İlim ve Medeniyet
Yeni Nesil Sosyal Bilimler Platformu
İnsanlar duyabildikleri ölçüde etraflarını ciddiye alırlar ve bazen öyle sesler vardır ki, toplumu duyması gereken seslerden uzaklaştırır. İşte Ömer Seyfettin’in birazdan inceleyeceğimiz “Yüksek Ökçeler”[1] adlı hikayemiz buna en güzel örneklerdendir. Ömer Seyfettin hikayelerini oluştururken, kendi hayatından yola çıkar ve gözlemlerini kullanır. Bu yönü sayesinde onun hikayelerini okuyan bir kişi hem Ömer Seyfettin’in yaşadığı dönemin toplumsal sorunlarını bilir hem de kendi dönemine ışık tutar. Hikâyenin başlangıç ve bitiş cümlesi şöyledir:
“Hatice Hanım, pek genç dul kalmış zengin bir hanımcağızdı.” Ve “Hiç olmazsa kendi yüreğim rahat ya!... diyordu.”[2]
Hikayemiz bu iki cümle arasında kurulmuştur. İlk cümleye baktığımızda aslında zengin ve mutlu olması gereken biri için, hanımcağız tabiri kullanılmıştır. Belli ki hikayemiz bizlere bu zenginlikle alakalı bir şeyler anlatacaktır. Giriş cümlesi her zaman önemlidir. Usta kalemler genellikle romanlarını ya da hikayelerini oluştururken, bu giriş cümlesine dikkat ederler. Çünkü giriş, hikayeye başlayan kişide merak uyandıran en önemli unsurlardan biridir. Bu giriş ise bizde şöyle bir merak uyandırdı: bir zengin kadın vardır ve hikâye bu kadının “Hanımlık” durumundan “hanımcağız” durumuna geçişini anlatacaktır. Belli ki bir çöküş mevcuttur. Çünkü bu hikâye, kendini “hanım” zanneden birinin aslında “hanımcağız” olduğunu gösteren bir hikayedir. Kısa şöyledir: Konakta 9 yıllık hizmetçileriyle yaşayan yüksek ökçeli bir kadın giydiği ayakkabıların yaptığı seslerden dolayı, ne zaman alt kata inecek olsa sesi gelirdi. Bu sesi duyan hizmetçilerde kendilerini çeki düzen verirlerdi. Bu manzara karşısında Hatice Hanım, kendisini “hanım” zanneder ve ahlak sahibi çalışanlarıyla gurur duyardı. Ta ki doktor ayakkabılarını çıkar diyene kadar. Ayakkabılarını çıkarınca ahlaksızlıklar gün yüzüne çıkmaya başlar, çalışanları çıkarır. Ama yerine aldıkları da hırsız arsızdır. Hatice Hanım son çare olarak yüksek ökçeli ayakkabısını giyer ve adeta her şeye kulaklarını tıkar. Böylece yüreğini rahatlatmaya çalışır.

### Kayıtlı veriler
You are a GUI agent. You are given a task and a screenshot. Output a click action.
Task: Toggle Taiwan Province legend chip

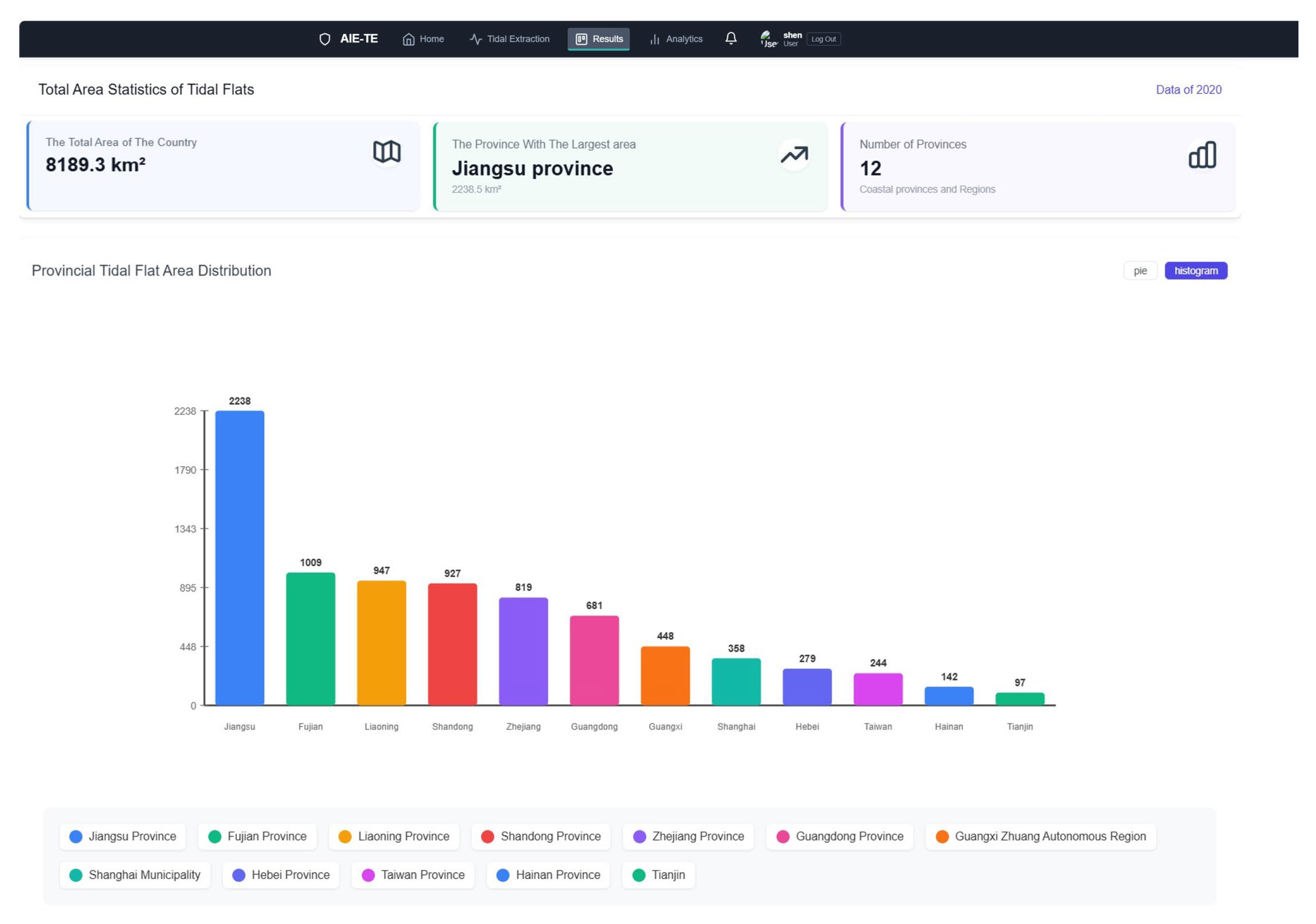click(413, 875)
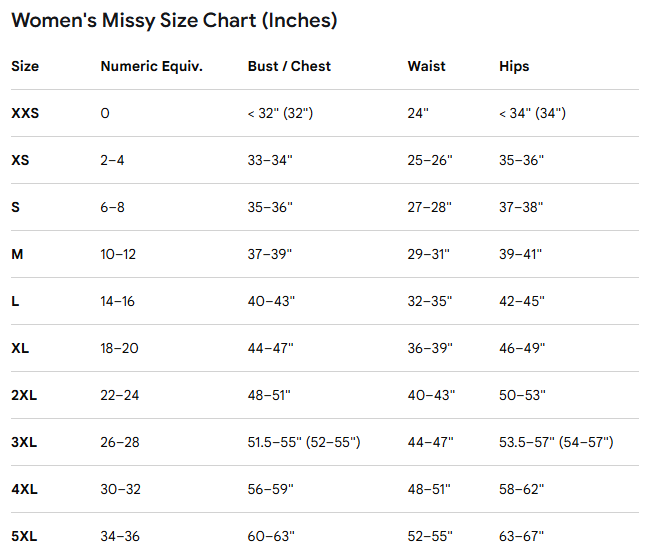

### Yapılacak iş
"Yüksek Ökçeler" hikâyesi üzerine yazılmış metin bölümündeki şu cümleyi İngilizceye çevirin: "Usta kalemler genellikle romanlarını ya da hikayelerini oluştururken, bu giriş cümlesine dikkat ederler."

### Bu görevin cevabı
Skilled writers generally pay attention to this opening sentence when crafting their novels or stories.